**WORK TO BE COMPLETED:** Text only, exactly as given: reproduce the entries below without their pictures.

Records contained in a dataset
★ ★ ★ ★ ★ ★ ★

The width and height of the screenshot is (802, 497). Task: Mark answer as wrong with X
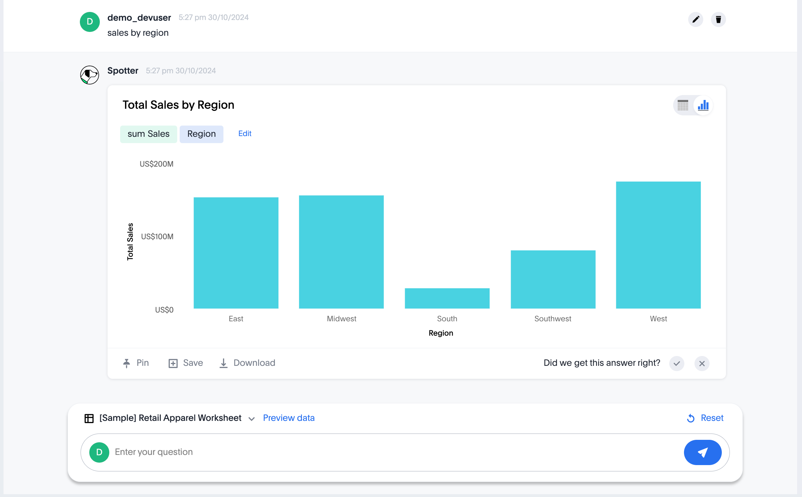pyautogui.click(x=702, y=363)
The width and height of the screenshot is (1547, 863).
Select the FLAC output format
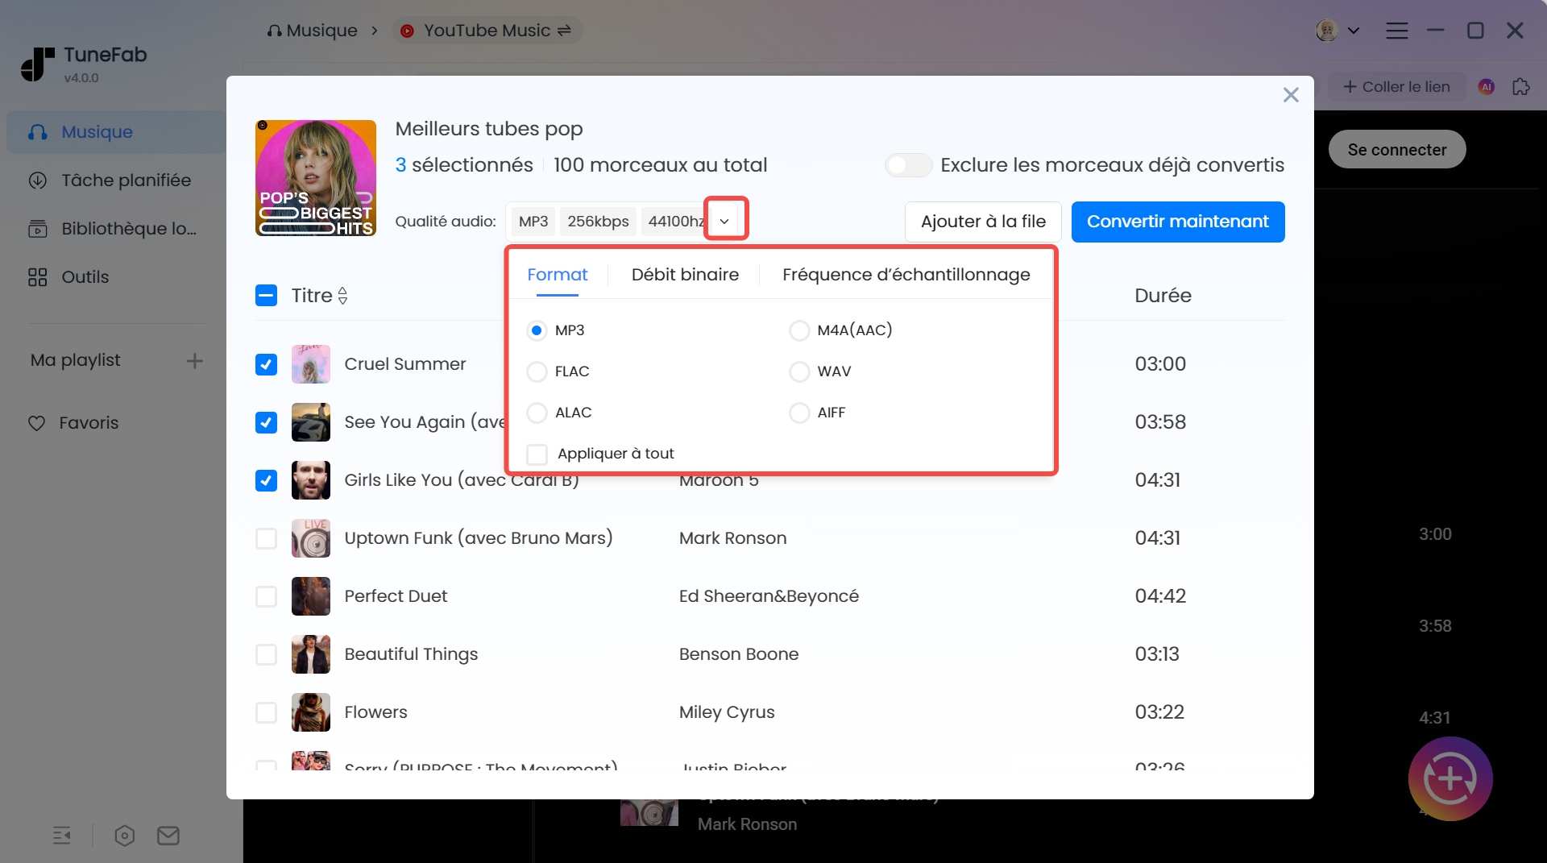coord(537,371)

★ ★ ★ ★ ★ ★ ★

**RESPONSE AREA:**
The width and height of the screenshot is (802, 497). Task: Mark answer as wrong with X
pyautogui.click(x=702, y=363)
The width and height of the screenshot is (1547, 863).
Select the FLAC output format
coord(537,371)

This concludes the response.